4. 로컬스토리지로 토큰을 보관하였을때 문제가 로컬스토리지는 만료기한이없고 로그아웃 또는 직접 삭제하지 않는한 영구히 보존되는걸로 알고있는데 로컬스토리지로 보관하는 방법으로는 모든 브라우저창이 닫힐때 로그아웃처리(로컬스토리지 데이터삭제)를 구현을 못하는건가요??

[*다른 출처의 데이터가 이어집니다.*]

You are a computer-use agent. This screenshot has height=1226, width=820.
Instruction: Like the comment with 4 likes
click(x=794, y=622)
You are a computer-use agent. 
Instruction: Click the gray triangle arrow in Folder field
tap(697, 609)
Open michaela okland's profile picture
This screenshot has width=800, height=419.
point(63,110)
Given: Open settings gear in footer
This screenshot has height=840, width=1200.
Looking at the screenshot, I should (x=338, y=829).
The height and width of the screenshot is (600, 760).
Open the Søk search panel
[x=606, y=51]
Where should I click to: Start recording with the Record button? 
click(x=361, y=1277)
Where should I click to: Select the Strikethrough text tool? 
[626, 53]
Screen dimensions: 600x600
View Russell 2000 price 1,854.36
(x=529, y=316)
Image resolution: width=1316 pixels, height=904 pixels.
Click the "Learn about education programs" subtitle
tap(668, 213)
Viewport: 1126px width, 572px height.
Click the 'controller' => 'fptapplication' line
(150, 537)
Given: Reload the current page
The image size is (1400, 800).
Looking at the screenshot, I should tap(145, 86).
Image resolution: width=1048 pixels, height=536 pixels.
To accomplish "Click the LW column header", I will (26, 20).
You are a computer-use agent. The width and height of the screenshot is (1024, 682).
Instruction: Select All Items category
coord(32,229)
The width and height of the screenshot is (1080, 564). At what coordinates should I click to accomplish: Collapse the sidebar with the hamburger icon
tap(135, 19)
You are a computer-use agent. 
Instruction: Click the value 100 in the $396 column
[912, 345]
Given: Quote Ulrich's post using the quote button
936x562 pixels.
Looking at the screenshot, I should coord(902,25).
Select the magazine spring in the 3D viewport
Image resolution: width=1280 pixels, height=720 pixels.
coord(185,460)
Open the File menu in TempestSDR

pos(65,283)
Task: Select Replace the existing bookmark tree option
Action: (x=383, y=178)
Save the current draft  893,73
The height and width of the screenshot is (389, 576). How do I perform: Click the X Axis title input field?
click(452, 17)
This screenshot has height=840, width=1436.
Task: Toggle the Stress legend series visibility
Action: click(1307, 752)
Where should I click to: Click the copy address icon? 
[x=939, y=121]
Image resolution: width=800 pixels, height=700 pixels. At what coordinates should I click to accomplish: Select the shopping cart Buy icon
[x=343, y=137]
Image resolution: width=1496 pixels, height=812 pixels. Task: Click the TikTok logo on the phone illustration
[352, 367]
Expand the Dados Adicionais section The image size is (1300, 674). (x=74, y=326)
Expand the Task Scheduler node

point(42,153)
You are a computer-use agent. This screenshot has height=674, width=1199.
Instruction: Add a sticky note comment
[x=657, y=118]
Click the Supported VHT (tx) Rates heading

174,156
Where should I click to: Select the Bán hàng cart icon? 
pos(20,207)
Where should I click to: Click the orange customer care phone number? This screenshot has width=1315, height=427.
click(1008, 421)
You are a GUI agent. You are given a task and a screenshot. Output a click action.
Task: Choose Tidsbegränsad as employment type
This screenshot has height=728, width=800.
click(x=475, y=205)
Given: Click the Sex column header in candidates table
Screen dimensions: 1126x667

5. 쿠키에 httpOnly를 적용하면 프론트서버에선 접근이 가능하다고 말씀해주셨는데 리엑트로 프로젝트를 진행한다면 프론트엔드 코드에서는 접근할수가 없던데 맞나요!?

항상 감사합니다 제로초님!

제로초(조현영) · Answer

1. 클라이언트에서 만료체크를 하고 액세스토큰을 서버에 보내는 게 괜찮아보입니다. 서버에 요청을 하나라도 덜 보내는 게 좋습니다. 어차피 서버에서도 체크는 하겠지만요. 2. 단순히 체크하는 것으로는 성능에 영향 없습니다. 3. 리프레쉬토큰도 영구가 아닙니다. 일주일, 한달 이정도 기간 안에 만료시키는 것이 좋습니다. 그정도 기간 안에 특정 동작을 한다면 리프레시토큰을 재발급해주는 것도 방법이고요. 만료 기간 안에 활동을 안하면 로그아웃 시켜야합니다. 4. 요즘은 세션스토리지를 써도 브라우저가 종료되지 않아서 토큰이 안 지워집니다. 프론트에서 주기적으로 체크해서 지우는 게 좋습니다. 5. 프론트 서버에서 접근 가능합니다. 프론트엔드라고 말씀하신 건 프론트 서버가 아니라 브라우저 말씀하시는 것 같은데요. 브라우저는 안 됩니다.